=== Extracted data ===
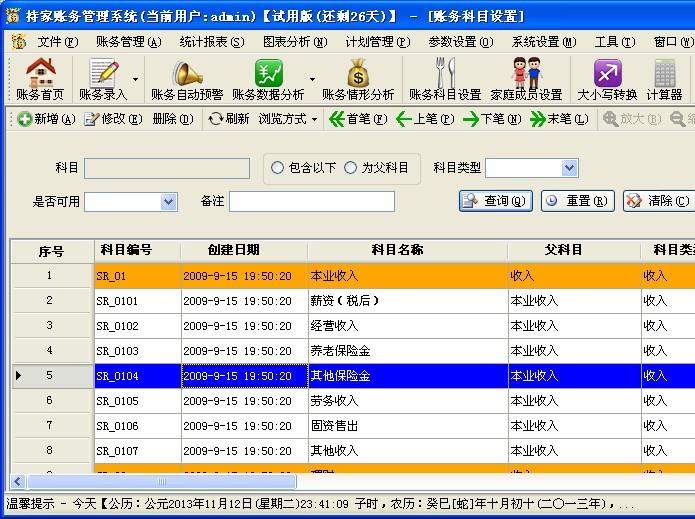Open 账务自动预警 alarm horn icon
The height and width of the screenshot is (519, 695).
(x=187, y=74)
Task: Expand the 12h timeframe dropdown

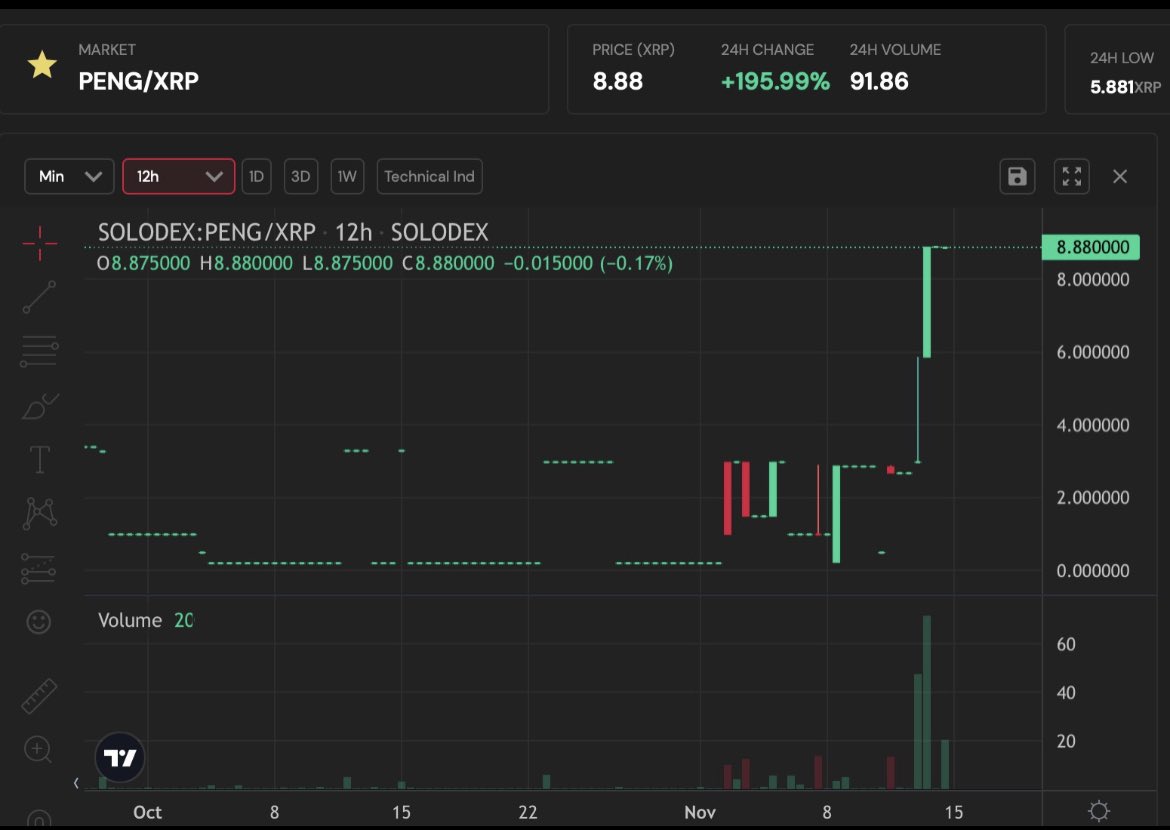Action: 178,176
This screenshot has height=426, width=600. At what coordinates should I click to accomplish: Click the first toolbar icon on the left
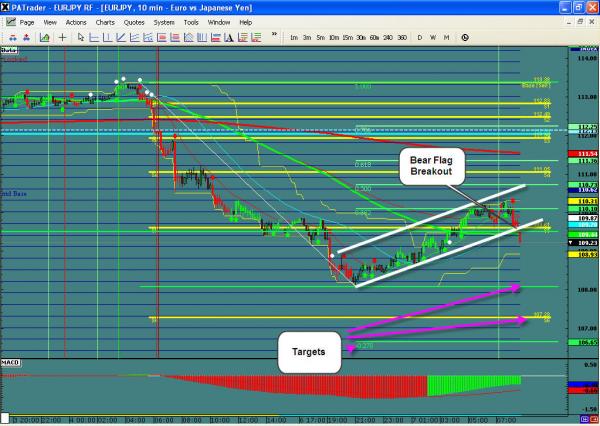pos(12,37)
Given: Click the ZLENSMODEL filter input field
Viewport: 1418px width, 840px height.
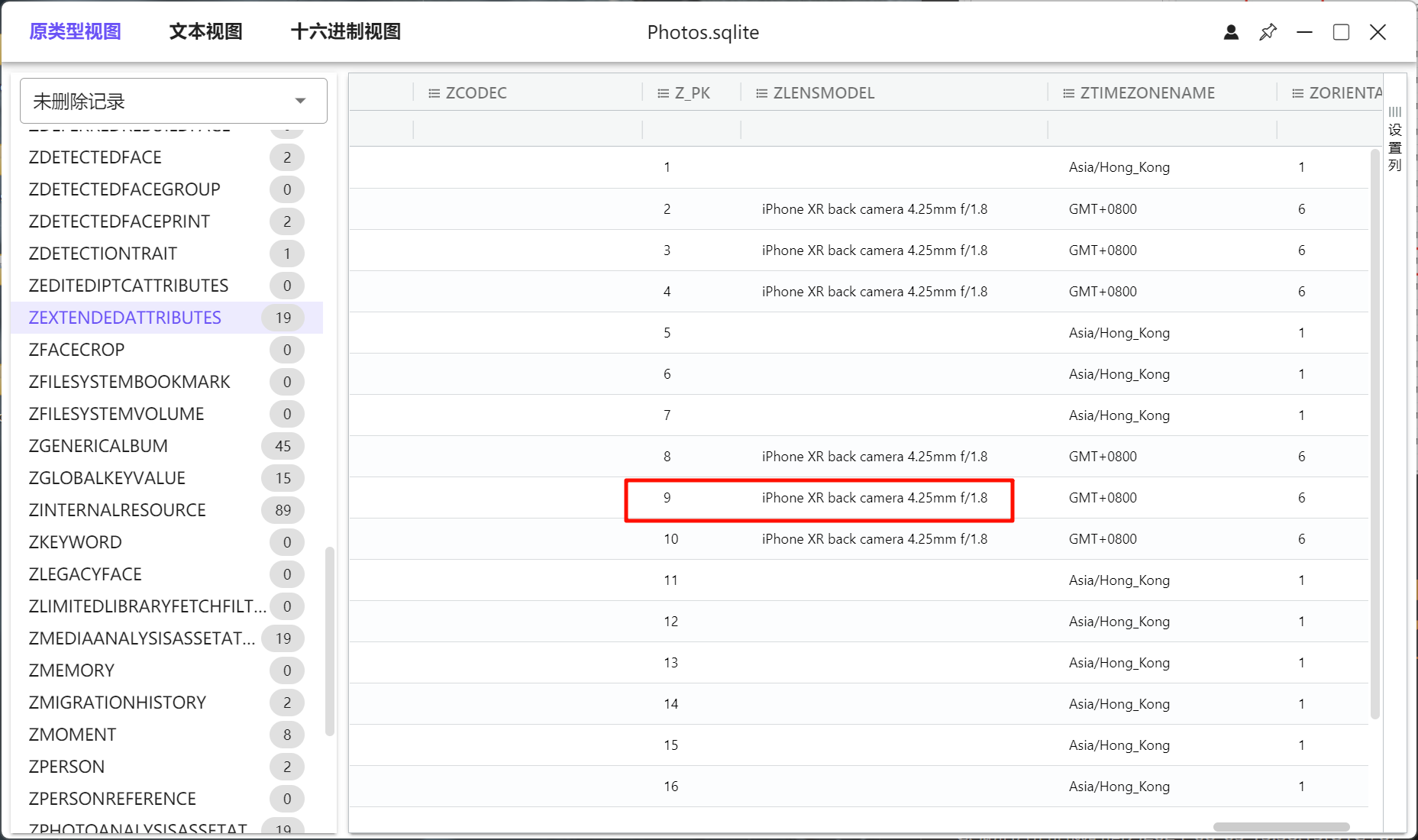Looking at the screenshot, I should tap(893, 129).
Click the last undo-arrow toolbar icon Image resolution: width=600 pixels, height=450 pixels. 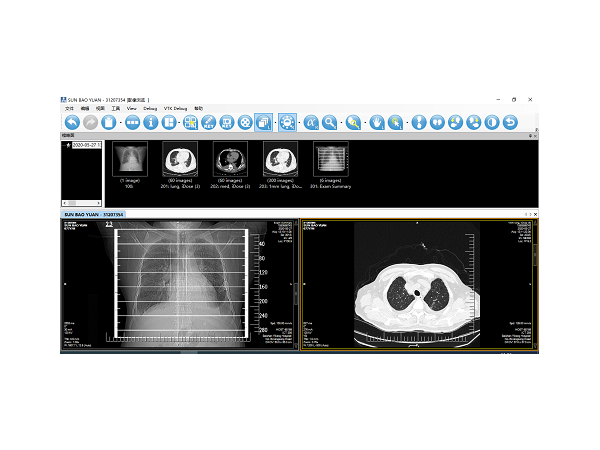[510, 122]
---
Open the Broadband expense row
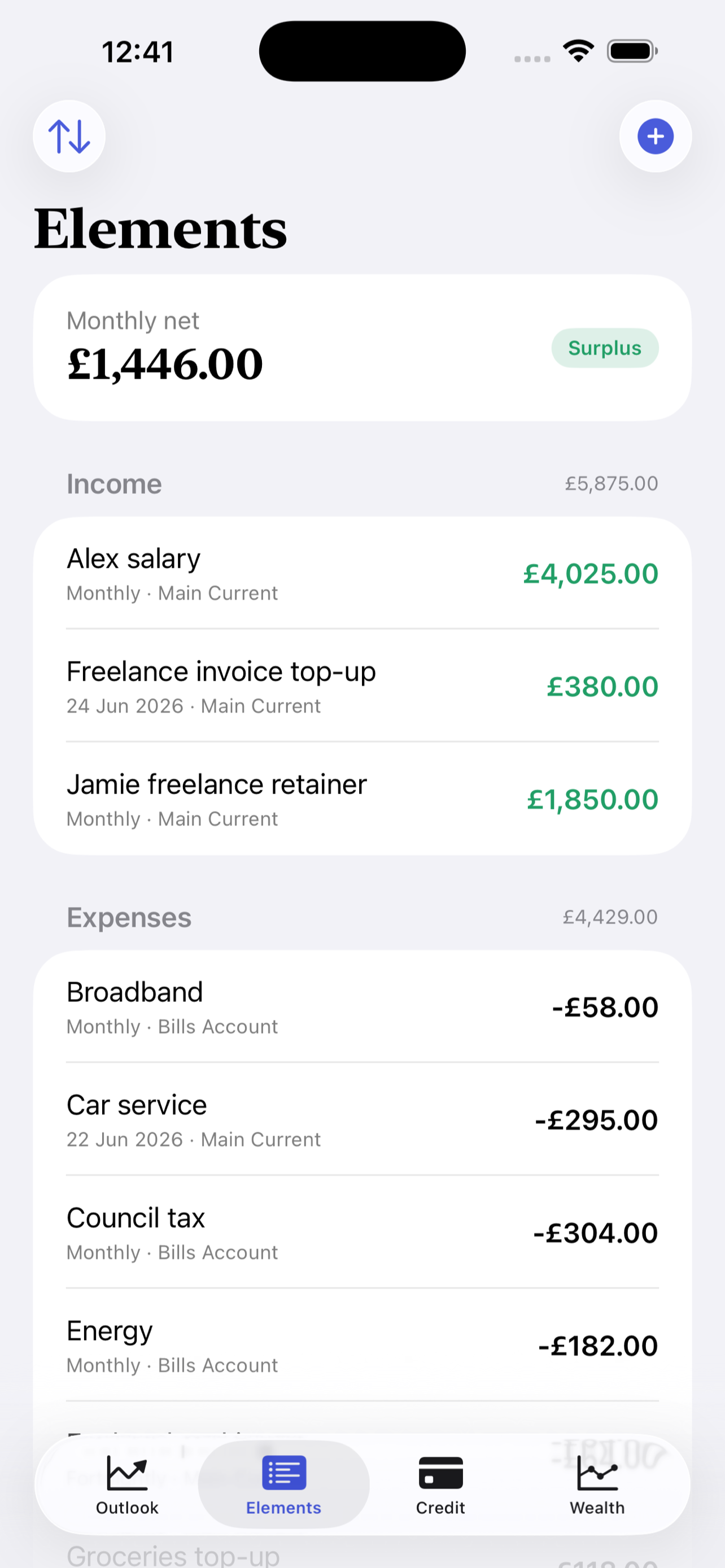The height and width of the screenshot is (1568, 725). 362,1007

=== Challenge ===
Rewrite the records from the line with "This screenshot has" up to and including the line with "Looking at the", changing "filter input field" to "search field" and keeping everything else the same, with the pictures left out.

=== Correct output ===
This screenshot has height=426, width=600. At what coordinates should I click to accomplish: Click the first toolbar icon on the left
pos(12,37)
Given: Click the ZLENSMODEL search field
Viewport: 1418px width, 840px height.
Looking at the screenshot, I should tap(893, 129).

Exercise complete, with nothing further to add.